Work through the data line by line, gathering every line that has the word "Close".

-- Exercise data --
====

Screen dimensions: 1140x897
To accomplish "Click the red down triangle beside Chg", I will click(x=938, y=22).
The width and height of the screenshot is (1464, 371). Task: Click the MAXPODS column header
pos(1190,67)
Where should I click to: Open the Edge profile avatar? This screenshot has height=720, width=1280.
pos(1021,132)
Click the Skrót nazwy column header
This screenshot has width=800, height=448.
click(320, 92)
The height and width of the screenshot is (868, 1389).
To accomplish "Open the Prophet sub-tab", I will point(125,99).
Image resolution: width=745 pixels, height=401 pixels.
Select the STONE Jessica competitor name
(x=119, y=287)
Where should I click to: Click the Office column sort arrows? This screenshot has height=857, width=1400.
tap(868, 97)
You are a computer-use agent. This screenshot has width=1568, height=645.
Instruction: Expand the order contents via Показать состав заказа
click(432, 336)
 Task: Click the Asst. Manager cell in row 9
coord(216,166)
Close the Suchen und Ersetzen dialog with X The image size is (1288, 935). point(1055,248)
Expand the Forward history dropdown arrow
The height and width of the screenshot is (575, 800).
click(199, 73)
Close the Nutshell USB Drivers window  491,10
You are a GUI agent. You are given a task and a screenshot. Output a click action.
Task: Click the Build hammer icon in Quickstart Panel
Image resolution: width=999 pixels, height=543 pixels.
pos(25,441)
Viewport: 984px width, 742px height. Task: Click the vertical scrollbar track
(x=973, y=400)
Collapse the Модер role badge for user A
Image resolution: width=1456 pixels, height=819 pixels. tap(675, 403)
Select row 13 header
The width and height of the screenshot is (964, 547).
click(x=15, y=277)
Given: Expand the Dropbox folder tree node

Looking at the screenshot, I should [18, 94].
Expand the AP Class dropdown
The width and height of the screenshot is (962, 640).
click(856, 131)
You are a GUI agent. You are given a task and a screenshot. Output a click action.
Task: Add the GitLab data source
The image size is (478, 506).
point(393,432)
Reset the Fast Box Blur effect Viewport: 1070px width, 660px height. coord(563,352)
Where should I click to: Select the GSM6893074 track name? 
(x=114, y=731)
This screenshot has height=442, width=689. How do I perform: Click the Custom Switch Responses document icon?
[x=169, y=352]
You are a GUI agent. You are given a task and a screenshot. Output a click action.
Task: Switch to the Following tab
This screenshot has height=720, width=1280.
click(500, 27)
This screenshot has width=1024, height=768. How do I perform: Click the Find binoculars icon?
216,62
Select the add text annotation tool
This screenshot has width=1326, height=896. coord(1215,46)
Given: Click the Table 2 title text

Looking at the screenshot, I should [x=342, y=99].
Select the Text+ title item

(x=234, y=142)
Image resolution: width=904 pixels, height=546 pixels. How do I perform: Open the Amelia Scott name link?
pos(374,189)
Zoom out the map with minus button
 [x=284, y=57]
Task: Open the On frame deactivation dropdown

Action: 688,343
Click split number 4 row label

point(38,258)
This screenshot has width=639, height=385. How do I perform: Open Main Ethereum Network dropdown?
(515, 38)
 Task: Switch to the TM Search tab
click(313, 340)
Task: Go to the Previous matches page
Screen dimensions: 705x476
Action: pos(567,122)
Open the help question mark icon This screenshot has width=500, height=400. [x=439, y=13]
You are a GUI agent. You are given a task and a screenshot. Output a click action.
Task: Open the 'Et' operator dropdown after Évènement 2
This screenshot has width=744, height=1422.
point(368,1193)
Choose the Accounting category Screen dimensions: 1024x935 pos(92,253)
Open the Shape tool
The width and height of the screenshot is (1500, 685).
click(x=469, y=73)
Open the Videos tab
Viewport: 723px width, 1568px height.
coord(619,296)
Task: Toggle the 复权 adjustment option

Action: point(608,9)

====

-- Exercise response --
Close the Suchen und Ersetzen dialog with X The image size is (1288, 935). point(1055,248)
Close the Nutshell USB Drivers window  491,10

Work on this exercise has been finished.